By Sramana Mitra and guest author Siddharth Garg
Sramana Mitra: So, following your terminology, systems of differentiation is where software as a service is playing, and systems of innovation, the more experimental zone, is where platform as a service is gaining adoption?
Marc Ferrentino: That is exactly right. When you look at Salesforce.com, a lot of applications that are built on Salesforce.com are things that people are trying out, the way they are trying out processes and different flows. Or they are building a website or a marketing site, but they are not quite sure what the up going to be, and they don’t know if they are going to get two users or two million users, right? So, the elasticity of the cloud and the nimbleness of the cloud really play well, specifically its Force.com platform because it is a higher-level platform. What we see are nontechnical people building applications. Those are the same applications they may have been trying to hack together as spreadsheets or build on Lotus Notes, and they are now building on Force.com; these applications are now becoming broad-based platforms for business analysts to try new things with and play around with and do innovative work.
The nice part about this is that it is not entirely outside the IT realm, which is what CIOs really like. They like the idea that they can give a tool to a business analyst to help that person become more nimble, but they don’t have time to move [the tool] into production. That is when IT governance comes in, but it is a much lighter form of IT governance. It is trying to give the best of all worlds, and it is something that more progressive customers have adopted. We have seen some great success with organizations trying new things and allowing employees to play around. I am not sure if you are familiar with the term “shadow IT?” It is a term we use a lot; it is a thing that emerges when IT is not as responsive to business needs as much as the business would like it to be. Salesforce.com comes to that place that needs to innovate, to try anything in terms of having a place to play, but still in the purview of IT.
SM: You are seeing that option of platform as a service by a somewhat nontechnical user, the business analyst.
MF: Correct. We have seen a huge uptake in that, and a lot of it I think has to do with Salesforce. It’s the only company that has higher-level platform as a service concepts right now, so it has been really well adopted.
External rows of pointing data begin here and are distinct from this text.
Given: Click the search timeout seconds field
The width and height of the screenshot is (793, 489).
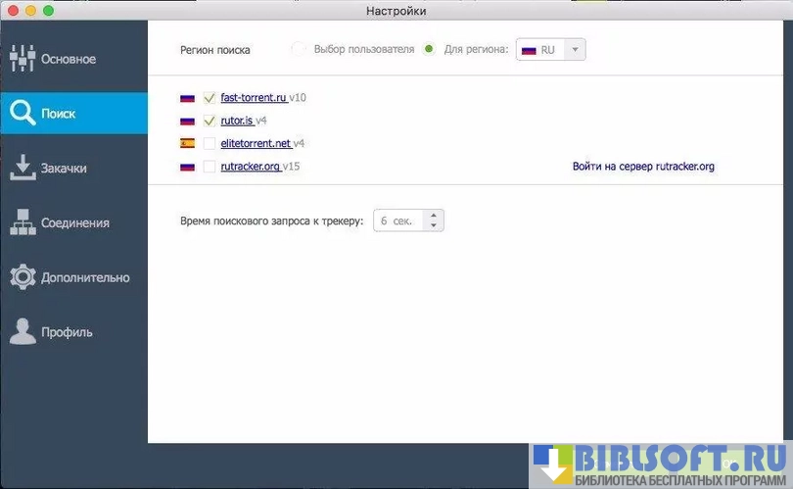Looking at the screenshot, I should [397, 221].
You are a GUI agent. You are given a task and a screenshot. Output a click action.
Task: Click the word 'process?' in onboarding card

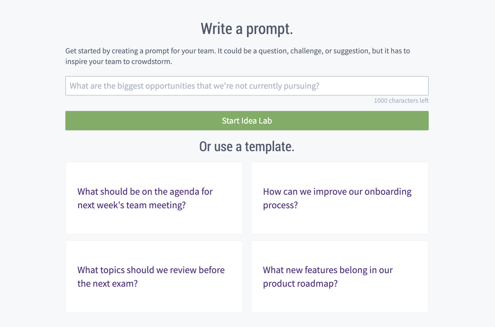coord(280,205)
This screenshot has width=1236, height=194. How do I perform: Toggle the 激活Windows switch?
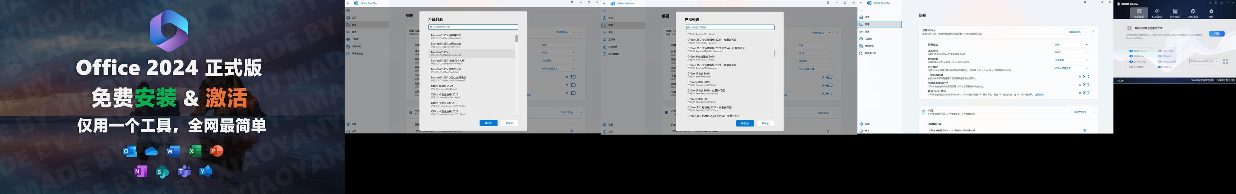[x=1131, y=51]
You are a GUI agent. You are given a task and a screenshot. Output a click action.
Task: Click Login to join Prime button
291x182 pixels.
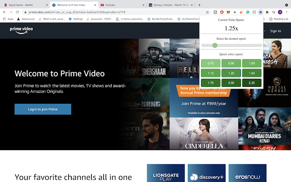[43, 109]
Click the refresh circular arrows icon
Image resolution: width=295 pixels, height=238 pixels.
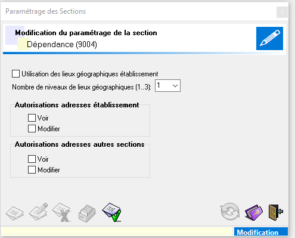[x=230, y=212]

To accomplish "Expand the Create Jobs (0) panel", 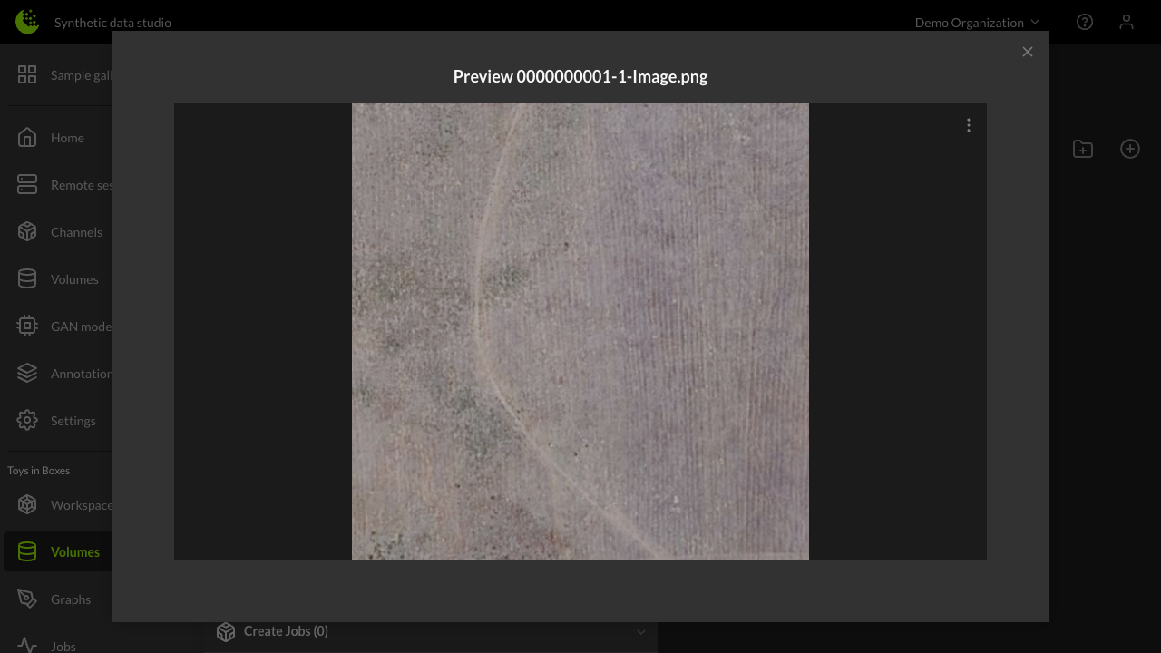I will point(640,631).
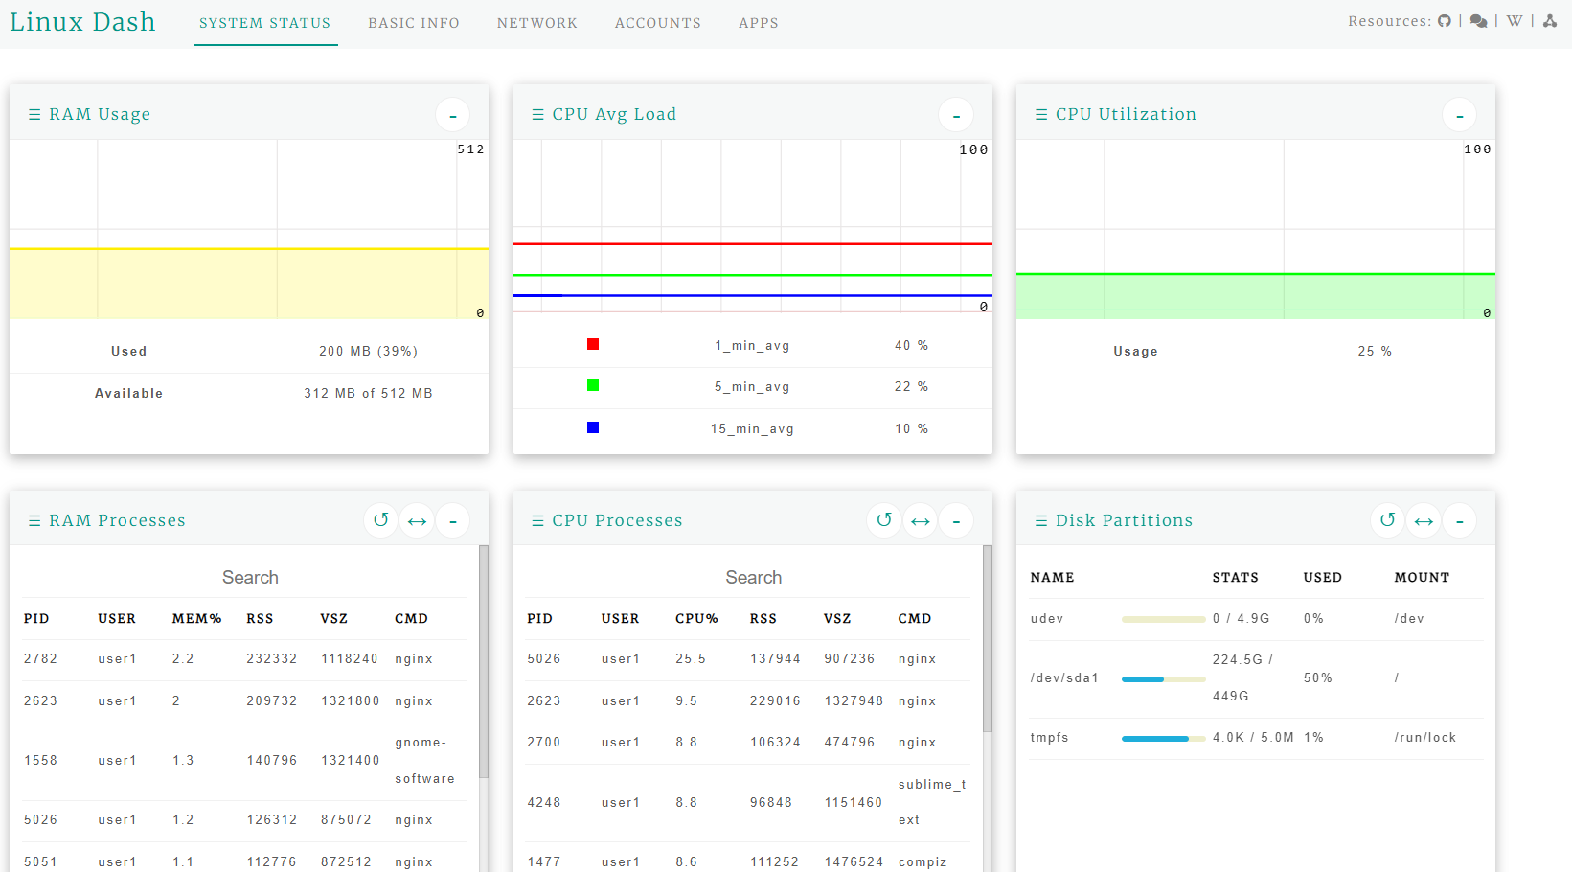Viewport: 1572px width, 872px height.
Task: Open the three-node graph icon in Resources
Action: pyautogui.click(x=1550, y=21)
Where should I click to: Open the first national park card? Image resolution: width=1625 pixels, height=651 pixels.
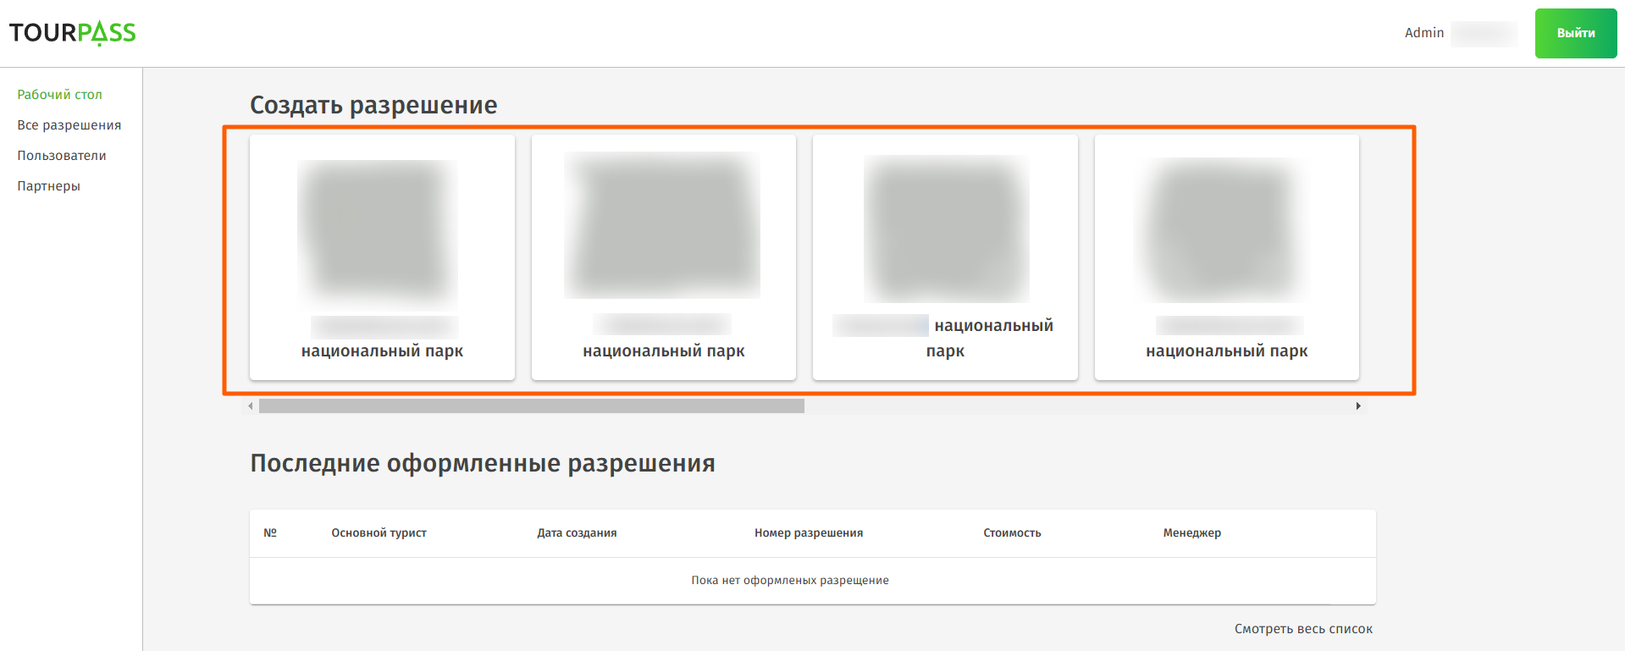click(x=382, y=257)
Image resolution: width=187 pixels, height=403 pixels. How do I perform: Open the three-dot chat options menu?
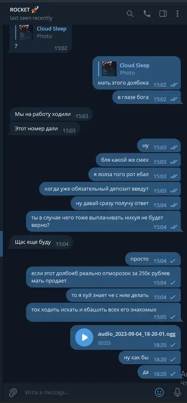coord(178,14)
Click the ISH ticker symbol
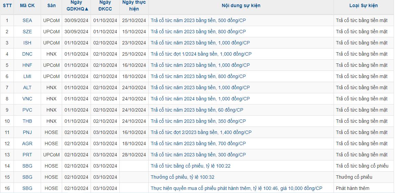The height and width of the screenshot is (193, 395). pyautogui.click(x=27, y=43)
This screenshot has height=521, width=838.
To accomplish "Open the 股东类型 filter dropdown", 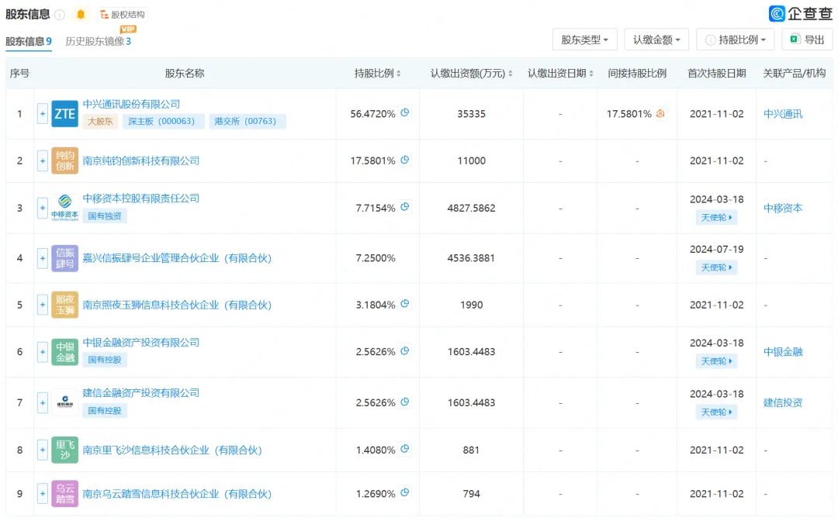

I think hundreds of thousands applications that have been built on our platform. I am referring to non-SFA applications, and a lot of those applications were being built or have been built by business analysts whether they are recruiting apps, PR apps, a performance management app, or a project management app. Probably the analyst has built it outside or they have never heard of a competitive intelligence application that was built on Salesforce.com by the competitive intelligence team at one of our customers.
SM: Now, switching a bit in the direction of entrepreneurship. As you know, the blog supports the One Million by One Million program, and our goal is to help a million entrepreneurs reach a million dollars in annual revenue and beyond, so a lot of the work we do is to shed light on entrepreneurial opportunities based on perspectives like yours. Now, three, four, or five years ago there was a small company that was starting up, and today that company has gained a lot of traction. The name of the company was Acctio, and it was built on Salesforce.com and did contract management software applications. The company’s founder had actually done a regular enterprise startup in the area of contract management.
Before that, there was a lot of venture money that got completely diluted, and they didn’t make any money. The company was not successful per se, and then when they come out of it they said, We don’t want to raise any money, we really want to bootstrap this. And they were successful in doing so because they knew all the domain knowledge and built it on top of Salesforce.com when they brought the product to market. Very soon, within a couple of years, they were doing $5 million in revenue. I haven’t talked to them lately, but I am sure they have done well in terms of bootstrapping this company. Now, these applications are the ones you have called innovation applications or in the innovation bucket of applications. Are there opportunities for entrepreneurs to build products in that category?
MF: That is exactly what we are seeing right now. We have a lot of entrepreneurs building application on Saleforce.com like the ones you are talking about, but they have specific domain expertise. This is a conscious decision by the executive team: Salesforce was to not do what Siebel did, not go in and be everything to everybody and build all these different verticals like Siebel had done. We have basically deferred to our partners’ communities for this, and it has been an amazing thing because it gives our customers choices. So, you have companies like Acctio, and you have quite a number of other companies out there have filled applications, and they are highly verified applications.